Three Ways Plants Handle Carbon
Not all plants photosynthesize identically. There are three main strategies, each adapted to different climates.
- C3 plants use the standard Calvin cycle. RuBisCO fixes carbon dioxide directly, producing a three-carbon molecule. This works well in cool, moist environments but becomes inefficient in heat and drought. Under those conditions, RuBisCO mistakenly grabs oxygen instead of carbon dioxide, triggering a wasteful process called photorespiration that can reduce photosynthetic efficiency by up to 40%.
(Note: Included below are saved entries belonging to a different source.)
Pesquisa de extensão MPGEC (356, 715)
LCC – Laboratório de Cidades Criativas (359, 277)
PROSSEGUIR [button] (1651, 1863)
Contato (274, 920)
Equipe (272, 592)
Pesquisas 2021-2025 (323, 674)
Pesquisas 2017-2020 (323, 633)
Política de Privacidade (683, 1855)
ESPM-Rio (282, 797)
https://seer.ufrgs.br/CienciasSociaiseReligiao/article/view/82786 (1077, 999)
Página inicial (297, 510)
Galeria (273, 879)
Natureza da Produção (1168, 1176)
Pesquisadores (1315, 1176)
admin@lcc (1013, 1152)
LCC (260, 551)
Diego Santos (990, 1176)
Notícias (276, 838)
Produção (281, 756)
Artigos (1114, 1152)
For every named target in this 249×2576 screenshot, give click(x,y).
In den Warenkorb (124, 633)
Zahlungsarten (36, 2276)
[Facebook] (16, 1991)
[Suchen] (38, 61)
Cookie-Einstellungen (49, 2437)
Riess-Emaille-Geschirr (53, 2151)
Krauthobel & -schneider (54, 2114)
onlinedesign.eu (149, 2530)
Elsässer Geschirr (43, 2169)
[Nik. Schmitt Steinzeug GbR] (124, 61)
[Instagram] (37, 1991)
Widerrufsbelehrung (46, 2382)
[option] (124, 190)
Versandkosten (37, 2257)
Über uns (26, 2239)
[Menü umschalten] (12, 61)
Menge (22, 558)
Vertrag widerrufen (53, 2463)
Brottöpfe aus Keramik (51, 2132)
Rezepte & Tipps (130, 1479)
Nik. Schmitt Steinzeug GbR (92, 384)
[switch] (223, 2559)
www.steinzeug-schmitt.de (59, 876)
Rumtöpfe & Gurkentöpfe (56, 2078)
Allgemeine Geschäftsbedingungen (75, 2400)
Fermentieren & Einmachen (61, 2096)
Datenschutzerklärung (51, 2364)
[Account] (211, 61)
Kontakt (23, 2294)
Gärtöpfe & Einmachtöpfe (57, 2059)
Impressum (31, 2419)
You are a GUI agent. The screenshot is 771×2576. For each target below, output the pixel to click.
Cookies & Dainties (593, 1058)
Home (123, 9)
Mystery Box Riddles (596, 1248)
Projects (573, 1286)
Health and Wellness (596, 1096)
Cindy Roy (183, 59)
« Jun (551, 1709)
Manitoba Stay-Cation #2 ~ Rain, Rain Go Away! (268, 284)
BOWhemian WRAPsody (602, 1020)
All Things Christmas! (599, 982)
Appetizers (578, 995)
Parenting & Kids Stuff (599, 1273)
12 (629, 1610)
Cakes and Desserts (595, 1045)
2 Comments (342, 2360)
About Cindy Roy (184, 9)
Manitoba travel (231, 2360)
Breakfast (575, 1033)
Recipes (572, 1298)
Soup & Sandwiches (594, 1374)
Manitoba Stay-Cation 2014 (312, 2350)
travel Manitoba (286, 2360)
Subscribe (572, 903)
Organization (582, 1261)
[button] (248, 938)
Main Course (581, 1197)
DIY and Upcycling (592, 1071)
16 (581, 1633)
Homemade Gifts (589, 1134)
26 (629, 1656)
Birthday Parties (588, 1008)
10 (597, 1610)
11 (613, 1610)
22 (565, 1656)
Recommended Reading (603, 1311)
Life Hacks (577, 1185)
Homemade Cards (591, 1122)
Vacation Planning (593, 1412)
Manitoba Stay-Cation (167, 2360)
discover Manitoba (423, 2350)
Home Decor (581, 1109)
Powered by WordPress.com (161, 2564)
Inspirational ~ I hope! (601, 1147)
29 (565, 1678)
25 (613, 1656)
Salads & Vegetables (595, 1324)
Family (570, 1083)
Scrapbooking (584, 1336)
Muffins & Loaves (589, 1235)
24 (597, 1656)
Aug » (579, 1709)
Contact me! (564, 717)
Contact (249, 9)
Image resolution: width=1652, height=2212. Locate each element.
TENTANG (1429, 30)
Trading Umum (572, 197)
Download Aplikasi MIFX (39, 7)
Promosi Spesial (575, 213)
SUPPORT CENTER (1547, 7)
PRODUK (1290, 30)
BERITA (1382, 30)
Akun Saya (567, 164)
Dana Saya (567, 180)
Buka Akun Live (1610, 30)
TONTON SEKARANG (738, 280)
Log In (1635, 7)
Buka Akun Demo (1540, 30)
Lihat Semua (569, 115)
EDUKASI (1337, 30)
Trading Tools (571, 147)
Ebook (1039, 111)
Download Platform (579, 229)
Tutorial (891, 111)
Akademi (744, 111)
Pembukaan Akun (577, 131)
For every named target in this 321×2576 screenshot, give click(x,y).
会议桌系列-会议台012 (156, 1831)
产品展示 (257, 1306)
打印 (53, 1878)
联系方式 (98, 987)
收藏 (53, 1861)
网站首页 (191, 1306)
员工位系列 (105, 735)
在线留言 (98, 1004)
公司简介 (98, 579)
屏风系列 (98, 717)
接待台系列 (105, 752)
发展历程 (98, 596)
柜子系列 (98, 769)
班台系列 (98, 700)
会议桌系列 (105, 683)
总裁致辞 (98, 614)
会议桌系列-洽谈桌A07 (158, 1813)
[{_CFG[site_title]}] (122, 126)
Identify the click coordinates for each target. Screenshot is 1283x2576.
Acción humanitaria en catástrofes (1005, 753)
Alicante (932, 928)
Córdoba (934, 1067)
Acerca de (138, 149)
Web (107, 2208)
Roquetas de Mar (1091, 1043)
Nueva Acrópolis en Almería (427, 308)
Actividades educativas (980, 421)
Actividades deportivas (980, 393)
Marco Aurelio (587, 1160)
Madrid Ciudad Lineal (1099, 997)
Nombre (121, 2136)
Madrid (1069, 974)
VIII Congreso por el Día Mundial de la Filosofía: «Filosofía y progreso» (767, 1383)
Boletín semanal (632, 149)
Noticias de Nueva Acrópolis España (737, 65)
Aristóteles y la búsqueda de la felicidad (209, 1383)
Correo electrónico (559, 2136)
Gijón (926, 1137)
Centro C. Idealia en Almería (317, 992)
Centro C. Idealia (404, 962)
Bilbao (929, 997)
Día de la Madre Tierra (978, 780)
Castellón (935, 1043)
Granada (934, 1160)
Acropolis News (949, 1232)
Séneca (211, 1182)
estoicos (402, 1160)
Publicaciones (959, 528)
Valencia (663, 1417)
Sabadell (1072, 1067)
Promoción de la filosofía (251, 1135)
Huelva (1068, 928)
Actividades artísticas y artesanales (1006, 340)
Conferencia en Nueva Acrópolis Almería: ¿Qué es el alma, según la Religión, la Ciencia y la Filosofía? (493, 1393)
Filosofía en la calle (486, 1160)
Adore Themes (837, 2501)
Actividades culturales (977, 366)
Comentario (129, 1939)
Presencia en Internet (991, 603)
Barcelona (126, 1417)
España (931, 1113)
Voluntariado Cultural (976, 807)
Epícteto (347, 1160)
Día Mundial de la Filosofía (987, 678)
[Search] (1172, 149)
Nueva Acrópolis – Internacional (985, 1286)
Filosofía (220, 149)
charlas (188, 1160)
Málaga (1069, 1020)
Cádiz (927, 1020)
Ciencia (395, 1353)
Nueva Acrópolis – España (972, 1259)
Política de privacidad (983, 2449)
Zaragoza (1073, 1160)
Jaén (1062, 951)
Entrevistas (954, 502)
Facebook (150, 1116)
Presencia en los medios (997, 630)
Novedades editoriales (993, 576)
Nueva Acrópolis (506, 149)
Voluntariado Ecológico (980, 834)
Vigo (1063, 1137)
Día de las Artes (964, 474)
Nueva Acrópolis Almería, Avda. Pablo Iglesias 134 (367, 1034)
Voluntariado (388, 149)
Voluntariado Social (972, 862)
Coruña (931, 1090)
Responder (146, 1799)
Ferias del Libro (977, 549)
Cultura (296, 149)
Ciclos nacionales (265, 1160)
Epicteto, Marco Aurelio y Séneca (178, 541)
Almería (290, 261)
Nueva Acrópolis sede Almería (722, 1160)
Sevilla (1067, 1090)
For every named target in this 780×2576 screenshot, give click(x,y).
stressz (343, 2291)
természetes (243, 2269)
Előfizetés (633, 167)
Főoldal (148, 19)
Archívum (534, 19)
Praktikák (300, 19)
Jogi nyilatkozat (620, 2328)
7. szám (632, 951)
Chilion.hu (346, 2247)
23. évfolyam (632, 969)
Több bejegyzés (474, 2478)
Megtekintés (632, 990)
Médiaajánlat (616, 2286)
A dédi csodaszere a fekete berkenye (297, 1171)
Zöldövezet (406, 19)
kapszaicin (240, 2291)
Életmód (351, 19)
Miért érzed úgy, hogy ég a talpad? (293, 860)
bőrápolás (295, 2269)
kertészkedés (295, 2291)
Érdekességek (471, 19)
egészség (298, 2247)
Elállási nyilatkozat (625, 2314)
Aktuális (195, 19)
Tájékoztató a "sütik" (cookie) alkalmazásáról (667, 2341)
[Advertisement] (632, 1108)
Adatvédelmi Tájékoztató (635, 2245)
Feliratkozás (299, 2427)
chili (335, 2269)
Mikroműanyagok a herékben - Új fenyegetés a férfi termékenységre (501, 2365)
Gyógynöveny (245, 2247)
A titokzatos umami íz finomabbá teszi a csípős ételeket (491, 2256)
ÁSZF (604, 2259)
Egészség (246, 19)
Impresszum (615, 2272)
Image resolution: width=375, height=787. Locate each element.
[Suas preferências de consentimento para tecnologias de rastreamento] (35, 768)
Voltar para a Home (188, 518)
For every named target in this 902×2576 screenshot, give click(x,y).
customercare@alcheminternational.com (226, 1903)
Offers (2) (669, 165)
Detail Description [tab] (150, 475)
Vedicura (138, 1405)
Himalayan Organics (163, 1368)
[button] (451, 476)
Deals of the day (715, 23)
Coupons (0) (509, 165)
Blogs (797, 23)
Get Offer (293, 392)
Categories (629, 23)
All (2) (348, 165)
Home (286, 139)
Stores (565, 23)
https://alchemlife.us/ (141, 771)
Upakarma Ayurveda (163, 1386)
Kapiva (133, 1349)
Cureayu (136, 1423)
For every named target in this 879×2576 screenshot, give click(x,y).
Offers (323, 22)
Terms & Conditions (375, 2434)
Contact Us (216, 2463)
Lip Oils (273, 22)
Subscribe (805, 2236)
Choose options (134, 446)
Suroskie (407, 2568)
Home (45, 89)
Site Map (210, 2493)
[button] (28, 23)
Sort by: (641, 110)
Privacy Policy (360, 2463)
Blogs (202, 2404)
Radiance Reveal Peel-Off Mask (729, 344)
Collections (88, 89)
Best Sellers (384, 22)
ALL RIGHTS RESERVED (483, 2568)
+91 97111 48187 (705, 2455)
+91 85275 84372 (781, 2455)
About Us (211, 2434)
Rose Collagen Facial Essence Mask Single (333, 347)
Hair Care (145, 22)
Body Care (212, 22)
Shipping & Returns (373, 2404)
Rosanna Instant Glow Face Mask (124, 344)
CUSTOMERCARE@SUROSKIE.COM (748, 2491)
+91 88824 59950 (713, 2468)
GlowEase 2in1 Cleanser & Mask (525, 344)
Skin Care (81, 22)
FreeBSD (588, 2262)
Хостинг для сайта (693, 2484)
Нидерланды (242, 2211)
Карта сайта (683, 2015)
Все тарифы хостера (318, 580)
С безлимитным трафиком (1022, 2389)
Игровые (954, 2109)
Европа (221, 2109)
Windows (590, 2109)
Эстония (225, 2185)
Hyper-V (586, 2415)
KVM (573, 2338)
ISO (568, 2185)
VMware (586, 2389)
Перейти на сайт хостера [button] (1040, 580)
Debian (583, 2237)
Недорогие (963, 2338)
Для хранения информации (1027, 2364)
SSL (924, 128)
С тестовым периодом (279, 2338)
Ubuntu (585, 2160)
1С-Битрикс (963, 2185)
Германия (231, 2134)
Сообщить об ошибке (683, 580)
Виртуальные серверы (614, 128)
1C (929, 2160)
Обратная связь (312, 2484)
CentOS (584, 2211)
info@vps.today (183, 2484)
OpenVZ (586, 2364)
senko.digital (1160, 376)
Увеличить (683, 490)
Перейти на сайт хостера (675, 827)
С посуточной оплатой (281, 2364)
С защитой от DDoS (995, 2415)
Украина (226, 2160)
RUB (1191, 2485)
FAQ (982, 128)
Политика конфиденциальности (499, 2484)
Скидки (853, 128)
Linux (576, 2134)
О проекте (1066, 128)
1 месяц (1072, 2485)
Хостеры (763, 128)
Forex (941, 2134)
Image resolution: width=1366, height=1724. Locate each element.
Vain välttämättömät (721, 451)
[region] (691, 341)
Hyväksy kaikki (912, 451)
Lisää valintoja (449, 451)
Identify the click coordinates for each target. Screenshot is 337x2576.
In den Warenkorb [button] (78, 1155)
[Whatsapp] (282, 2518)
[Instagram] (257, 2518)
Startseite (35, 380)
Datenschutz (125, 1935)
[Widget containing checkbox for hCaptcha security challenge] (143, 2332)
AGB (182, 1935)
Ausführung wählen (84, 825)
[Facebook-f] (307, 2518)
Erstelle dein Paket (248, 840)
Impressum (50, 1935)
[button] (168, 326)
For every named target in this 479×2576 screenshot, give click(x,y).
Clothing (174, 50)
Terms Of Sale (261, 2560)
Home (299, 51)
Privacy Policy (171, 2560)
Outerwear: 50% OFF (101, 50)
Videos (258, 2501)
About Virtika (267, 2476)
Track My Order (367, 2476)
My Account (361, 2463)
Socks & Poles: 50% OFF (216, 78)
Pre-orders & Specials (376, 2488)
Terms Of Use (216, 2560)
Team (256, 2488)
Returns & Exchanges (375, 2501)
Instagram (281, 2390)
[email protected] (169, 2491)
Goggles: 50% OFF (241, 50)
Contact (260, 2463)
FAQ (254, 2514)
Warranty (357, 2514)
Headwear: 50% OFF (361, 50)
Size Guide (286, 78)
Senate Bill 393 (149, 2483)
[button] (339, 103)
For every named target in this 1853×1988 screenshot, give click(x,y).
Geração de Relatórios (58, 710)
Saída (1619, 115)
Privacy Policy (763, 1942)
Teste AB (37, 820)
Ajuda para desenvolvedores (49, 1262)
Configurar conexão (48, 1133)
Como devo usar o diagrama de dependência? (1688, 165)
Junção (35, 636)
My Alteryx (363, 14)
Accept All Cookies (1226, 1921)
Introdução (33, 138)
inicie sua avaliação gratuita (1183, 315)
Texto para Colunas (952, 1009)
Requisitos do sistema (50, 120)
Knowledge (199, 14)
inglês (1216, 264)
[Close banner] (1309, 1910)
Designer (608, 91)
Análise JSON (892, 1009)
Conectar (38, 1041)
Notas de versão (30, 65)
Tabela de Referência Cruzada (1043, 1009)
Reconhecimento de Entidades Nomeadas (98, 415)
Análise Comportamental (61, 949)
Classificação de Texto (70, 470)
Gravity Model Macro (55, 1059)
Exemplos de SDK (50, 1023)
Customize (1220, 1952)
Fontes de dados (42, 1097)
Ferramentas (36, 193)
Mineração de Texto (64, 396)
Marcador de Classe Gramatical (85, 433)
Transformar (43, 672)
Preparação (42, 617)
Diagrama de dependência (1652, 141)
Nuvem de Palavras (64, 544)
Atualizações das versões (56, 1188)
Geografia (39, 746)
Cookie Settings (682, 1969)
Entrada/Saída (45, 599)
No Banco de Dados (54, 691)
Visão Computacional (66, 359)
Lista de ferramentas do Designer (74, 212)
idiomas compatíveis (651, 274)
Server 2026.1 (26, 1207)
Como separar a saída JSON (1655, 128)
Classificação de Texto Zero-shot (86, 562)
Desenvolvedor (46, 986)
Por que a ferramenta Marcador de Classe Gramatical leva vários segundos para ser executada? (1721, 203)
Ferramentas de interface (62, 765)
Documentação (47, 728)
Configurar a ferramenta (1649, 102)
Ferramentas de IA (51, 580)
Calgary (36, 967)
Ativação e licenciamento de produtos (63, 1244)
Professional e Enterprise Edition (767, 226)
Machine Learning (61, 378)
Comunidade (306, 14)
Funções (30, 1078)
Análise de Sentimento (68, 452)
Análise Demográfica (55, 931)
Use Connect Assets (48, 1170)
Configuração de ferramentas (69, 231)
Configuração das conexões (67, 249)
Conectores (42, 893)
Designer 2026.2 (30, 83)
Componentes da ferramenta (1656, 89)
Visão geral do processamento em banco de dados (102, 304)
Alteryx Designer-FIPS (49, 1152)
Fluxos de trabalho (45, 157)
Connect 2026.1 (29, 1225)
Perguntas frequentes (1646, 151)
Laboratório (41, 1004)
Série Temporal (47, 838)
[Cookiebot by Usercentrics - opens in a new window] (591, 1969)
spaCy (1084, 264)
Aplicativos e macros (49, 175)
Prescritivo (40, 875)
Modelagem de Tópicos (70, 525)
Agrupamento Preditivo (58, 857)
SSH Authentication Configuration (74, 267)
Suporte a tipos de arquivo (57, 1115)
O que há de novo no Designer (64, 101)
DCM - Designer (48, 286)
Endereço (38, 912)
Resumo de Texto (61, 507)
- C4 plants evolved an extra step to solve that problem. They first fix carbon dioxide into a four-carbon molecule in one type of cell, then shuttle it to a second cell type where it gets released directly to RuBisCO at high concentrations. This suppresses photorespiration and makes C4 plants dominant in hot, sunny, tropical grasslands. Corn and sugarcane are C4 plants.
- CAM plants take a different approach entirely. They open their pores at night to collect carbon dioxide (minimizing water loss in the cool dark) and store it as an acid. During the day, they close their pores and release the stored carbon dioxide internally for the Calvin cycle. Cacti, pineapples, and many succulents use CAM photosynthesis.
Efficiency of Energy Conversion
Plants convert a surprisingly small fraction of the sunlight they receive into usable chemical energy. The theoretical maximum efficiency is about 9.4% for C3 plants and 12.3% for C4 plants under optimal conditions. In practice, actual crops fall well below even half of those theoretical limits. Corn, one of the most productive food crops, averages about 4.9% efficiency. Most food crops perform worse than that. The gap between theoretical and real-world efficiency is one reason researchers are interested in improving photosynthetic performance to increase crop yields.
Global Oxygen Production
Roughly half of all the oxygen produced on Earth comes from the ocean, not from forests. Marine phytoplankton, tiny photosynthetic organisms drifting near the surface, are responsible for this enormous output. One genus of cyanobacteria alone, Prochlorococcus, produces up to 20% of all the oxygen in the biosphere, more than all tropical rainforests combined. The other half comes from terrestrial plants, with tropical and boreal forests contributing the largest shares on land.